Collected data

* * *

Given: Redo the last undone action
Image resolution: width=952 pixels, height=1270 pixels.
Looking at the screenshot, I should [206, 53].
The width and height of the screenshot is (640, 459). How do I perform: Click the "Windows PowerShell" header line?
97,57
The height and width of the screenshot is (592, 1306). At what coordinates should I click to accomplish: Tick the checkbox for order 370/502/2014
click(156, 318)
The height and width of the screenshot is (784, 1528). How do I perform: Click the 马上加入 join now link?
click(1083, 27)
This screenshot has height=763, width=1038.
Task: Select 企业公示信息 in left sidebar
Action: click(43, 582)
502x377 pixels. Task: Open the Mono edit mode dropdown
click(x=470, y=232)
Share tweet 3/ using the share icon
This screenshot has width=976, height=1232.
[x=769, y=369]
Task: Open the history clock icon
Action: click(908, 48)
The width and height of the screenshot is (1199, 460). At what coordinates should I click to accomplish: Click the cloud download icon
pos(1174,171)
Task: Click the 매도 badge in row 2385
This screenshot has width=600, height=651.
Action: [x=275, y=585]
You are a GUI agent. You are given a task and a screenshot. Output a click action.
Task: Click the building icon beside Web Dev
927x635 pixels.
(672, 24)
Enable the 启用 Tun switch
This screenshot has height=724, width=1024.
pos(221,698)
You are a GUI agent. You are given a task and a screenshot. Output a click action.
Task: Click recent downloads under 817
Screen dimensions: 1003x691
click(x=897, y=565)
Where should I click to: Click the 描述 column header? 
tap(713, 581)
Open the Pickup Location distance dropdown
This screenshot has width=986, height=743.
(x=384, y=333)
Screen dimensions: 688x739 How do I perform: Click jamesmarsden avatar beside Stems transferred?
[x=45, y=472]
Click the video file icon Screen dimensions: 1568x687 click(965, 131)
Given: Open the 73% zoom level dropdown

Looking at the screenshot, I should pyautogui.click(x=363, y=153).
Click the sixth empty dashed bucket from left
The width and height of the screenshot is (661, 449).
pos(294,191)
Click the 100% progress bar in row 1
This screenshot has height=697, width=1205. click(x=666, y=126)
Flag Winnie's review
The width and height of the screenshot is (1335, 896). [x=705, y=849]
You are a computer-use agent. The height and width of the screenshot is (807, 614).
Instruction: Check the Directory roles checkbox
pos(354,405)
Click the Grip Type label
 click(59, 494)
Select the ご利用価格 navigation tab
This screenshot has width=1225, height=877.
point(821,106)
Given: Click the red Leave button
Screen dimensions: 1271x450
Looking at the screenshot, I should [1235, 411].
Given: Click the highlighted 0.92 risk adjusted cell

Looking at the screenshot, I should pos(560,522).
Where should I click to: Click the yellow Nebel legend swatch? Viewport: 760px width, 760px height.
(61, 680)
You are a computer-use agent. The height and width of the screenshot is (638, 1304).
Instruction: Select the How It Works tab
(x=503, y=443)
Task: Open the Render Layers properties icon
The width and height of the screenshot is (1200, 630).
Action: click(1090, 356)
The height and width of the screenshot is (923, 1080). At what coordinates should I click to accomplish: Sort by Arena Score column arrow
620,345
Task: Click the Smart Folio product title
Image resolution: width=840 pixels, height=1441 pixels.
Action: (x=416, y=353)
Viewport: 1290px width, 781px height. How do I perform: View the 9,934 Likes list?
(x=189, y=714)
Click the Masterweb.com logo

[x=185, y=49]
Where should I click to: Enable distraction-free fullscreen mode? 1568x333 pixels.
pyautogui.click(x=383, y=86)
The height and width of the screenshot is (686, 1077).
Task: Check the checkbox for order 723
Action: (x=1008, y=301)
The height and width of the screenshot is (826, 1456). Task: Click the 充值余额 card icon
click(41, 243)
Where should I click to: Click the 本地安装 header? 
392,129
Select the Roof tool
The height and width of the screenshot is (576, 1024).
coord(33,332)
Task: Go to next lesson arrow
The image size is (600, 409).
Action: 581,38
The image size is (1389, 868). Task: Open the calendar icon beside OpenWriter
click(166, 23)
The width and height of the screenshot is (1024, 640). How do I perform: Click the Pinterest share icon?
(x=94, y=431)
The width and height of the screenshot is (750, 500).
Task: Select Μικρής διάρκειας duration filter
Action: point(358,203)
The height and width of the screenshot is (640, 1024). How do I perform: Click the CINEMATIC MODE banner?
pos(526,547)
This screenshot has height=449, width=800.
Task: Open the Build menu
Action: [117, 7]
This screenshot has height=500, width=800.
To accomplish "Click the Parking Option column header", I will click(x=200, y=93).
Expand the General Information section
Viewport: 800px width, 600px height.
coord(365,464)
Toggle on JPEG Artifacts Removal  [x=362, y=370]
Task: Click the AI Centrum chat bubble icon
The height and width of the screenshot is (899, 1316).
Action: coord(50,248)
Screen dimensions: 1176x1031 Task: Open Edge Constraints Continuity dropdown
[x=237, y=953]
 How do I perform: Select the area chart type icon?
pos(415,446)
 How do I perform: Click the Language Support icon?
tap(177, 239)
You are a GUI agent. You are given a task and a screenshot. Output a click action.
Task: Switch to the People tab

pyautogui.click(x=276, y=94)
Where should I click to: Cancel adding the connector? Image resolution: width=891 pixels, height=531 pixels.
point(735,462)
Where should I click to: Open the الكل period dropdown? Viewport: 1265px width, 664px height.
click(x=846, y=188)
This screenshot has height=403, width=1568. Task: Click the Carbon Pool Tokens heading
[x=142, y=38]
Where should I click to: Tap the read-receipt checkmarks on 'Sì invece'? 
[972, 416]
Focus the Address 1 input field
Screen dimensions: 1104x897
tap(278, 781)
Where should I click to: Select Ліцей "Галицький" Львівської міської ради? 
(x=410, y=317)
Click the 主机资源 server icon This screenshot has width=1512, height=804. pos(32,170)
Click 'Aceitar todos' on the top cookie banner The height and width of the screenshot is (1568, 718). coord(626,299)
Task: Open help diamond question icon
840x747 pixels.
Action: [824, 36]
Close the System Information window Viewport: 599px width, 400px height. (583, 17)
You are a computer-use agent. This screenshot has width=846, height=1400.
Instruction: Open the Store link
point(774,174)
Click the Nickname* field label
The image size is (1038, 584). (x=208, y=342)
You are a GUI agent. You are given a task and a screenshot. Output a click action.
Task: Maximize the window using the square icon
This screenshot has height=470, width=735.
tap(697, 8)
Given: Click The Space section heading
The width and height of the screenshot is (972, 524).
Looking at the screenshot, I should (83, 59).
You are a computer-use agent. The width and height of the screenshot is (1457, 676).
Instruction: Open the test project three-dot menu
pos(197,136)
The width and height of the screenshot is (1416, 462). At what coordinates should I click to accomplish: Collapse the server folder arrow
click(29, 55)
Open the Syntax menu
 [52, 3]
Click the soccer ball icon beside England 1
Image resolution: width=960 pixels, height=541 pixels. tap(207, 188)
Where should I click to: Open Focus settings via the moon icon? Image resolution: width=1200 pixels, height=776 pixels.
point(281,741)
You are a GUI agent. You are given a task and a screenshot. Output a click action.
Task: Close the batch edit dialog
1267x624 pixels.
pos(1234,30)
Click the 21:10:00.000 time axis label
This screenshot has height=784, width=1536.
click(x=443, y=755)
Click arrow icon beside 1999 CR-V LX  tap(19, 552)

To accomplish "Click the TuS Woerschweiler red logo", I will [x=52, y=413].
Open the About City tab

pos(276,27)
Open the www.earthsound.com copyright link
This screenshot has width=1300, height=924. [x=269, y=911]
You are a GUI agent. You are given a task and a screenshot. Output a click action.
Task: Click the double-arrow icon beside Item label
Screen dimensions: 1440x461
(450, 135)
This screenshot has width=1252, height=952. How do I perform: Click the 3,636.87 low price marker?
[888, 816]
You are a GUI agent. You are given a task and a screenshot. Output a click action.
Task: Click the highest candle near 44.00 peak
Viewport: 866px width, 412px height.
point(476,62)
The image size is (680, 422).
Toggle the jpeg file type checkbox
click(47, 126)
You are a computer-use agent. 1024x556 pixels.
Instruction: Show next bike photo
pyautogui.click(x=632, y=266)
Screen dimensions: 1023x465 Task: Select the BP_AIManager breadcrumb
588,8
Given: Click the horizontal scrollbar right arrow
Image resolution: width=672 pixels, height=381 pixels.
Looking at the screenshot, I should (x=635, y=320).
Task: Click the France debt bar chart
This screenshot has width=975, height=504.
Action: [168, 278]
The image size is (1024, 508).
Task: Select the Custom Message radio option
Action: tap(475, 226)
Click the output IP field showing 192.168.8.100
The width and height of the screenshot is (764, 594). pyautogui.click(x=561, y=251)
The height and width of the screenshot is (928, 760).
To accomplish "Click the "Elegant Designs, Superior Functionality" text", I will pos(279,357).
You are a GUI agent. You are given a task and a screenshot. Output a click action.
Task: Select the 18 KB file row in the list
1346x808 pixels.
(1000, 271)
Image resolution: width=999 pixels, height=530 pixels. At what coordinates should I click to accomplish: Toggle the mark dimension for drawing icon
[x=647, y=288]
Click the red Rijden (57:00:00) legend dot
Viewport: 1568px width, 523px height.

* * *

**Your objective:**
Every line above with the word "computer" belongs in the answer, copied as written.

**Written reply:**
You are a computer-use agent. The height and width of the screenshot is (807, 614).
You are a computer-use agent. The height and width of the screenshot is (638, 1304).
You are a computer-use agent. This screenshot has width=846, height=1400.
You are a computer-use agent. The width and height of the screenshot is (1457, 676).
You are a computer-use agent. 1024x556 pixels.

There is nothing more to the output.